### Listed entries

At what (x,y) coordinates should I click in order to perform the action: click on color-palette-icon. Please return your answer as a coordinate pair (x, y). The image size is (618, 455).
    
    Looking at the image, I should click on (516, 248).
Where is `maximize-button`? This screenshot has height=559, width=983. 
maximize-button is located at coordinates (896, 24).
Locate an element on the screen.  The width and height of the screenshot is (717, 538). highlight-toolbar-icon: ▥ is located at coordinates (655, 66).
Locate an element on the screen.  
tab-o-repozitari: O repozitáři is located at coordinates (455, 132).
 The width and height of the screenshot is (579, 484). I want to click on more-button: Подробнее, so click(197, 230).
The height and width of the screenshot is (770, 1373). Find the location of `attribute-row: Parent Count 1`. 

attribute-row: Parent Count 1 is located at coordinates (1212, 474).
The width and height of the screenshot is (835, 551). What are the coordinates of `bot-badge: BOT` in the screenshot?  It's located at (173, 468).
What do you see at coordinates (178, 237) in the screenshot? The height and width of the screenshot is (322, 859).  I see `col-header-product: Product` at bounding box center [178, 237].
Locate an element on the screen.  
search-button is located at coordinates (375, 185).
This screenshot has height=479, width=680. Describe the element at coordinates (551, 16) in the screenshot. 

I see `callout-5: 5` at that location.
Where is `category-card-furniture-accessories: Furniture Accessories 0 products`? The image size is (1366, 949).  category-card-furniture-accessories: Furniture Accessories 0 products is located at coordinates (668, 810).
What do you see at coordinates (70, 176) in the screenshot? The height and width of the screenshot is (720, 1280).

######

- **Task brief**: Tally the lines above that contain the string "screenshot", treating uppercase and lowercase letters as distinct, and state only the number.

- **Your solution**: 8